Security firm Fortinet released the new “Secure SD-WAN (software-defined networking in a wide area network) for Multi-Cloud” solution which addresses the challenges of maintaining multi-cloud environments. It is designed to enable enterprise IT to build a seamless cloud-to-cloud network and security architecture that is consistent and robust across the different clouds.

According to Fortinet, cloud infrastructure spend is rapidly becoming a larger portion of the chief information officer’s (CIO) budget, and as a result, enterprises are increasingly adopting a multi-cloud approach for their cloud deployments. A multi-cloud strategy enables organizations to avoid vendor lock-in and to select the best cloud services to meet the requirements of a particular application or workload.
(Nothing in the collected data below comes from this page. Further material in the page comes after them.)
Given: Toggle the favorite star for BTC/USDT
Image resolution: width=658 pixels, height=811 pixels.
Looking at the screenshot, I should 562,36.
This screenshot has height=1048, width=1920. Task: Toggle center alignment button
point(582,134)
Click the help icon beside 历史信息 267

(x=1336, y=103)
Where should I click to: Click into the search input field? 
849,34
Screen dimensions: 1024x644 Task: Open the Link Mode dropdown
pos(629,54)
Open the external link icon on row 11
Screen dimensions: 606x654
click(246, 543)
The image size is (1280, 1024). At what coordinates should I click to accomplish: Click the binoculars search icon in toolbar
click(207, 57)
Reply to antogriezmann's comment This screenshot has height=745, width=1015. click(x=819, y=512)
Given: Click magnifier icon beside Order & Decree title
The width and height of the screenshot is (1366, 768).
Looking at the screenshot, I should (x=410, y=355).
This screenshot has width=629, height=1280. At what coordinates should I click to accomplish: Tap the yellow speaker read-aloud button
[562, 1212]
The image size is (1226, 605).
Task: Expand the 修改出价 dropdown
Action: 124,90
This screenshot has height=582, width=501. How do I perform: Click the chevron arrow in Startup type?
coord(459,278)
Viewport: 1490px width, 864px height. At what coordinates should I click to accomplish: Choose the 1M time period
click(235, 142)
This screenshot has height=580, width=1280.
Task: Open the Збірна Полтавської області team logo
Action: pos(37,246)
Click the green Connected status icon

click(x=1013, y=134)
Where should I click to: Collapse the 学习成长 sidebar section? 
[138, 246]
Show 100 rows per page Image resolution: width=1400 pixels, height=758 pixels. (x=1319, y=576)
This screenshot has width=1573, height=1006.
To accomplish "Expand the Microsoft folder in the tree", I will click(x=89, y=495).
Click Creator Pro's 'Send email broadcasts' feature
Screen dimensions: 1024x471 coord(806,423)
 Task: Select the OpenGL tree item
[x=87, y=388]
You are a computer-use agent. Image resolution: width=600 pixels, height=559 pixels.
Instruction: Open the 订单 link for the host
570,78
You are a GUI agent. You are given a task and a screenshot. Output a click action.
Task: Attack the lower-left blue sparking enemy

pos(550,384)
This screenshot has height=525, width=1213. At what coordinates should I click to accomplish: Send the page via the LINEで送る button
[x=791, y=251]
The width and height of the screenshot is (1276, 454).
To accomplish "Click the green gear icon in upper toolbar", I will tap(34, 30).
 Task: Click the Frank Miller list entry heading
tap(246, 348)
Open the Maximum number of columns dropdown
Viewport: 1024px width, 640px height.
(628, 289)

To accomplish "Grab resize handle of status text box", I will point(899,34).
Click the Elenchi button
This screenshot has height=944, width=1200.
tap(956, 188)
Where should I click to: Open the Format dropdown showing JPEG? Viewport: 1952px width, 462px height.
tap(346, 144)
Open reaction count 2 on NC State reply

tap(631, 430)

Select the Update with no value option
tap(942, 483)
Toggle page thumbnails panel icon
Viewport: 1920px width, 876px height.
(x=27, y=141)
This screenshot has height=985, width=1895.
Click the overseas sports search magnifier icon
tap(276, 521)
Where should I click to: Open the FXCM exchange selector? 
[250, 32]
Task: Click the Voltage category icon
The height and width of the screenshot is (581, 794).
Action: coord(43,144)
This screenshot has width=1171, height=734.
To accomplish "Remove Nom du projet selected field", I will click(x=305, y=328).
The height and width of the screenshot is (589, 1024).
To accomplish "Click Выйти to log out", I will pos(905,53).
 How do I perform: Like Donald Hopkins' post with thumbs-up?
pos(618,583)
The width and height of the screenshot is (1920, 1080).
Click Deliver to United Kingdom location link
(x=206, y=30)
Organizations are also able to choose cost-optimized services and leverage geographically dispersed clouds for disaster recovery, to meet data sovereignty requirements, and to improve overall user experience. A multi-cloud model also provides redundancy to reduce the risk of downtime.

Fortinet said that because of this, enterprises are building new data infrastructure across multiple clouds. And at the same time, IT continues to constantly evolve their cloud network infrastructure to meet new performance, security, scaling, and cost goals that have a tangible impact on their business outcomes.

Challenges

Obviously, having multiple clouds would make a complex network architecture. Due to fundamental differences among cloud providers, IT personnel typically struggles to deploy a consistent network infrastructure for applications and workloads that are deployed in or that span across multiple clouds. This increased complexity can slow down operations.

Different infrastructure from different vendors meant interaction is unavoidable. This makes the system vulnerable and increases security risks. Fortinet said that a lack of a consistent security infrastructure that can seamlessly span multiple clouds, especially in terms of policy orchestration and enforcement, results in security gaps that prevent end-to-end visibility and uniform security control.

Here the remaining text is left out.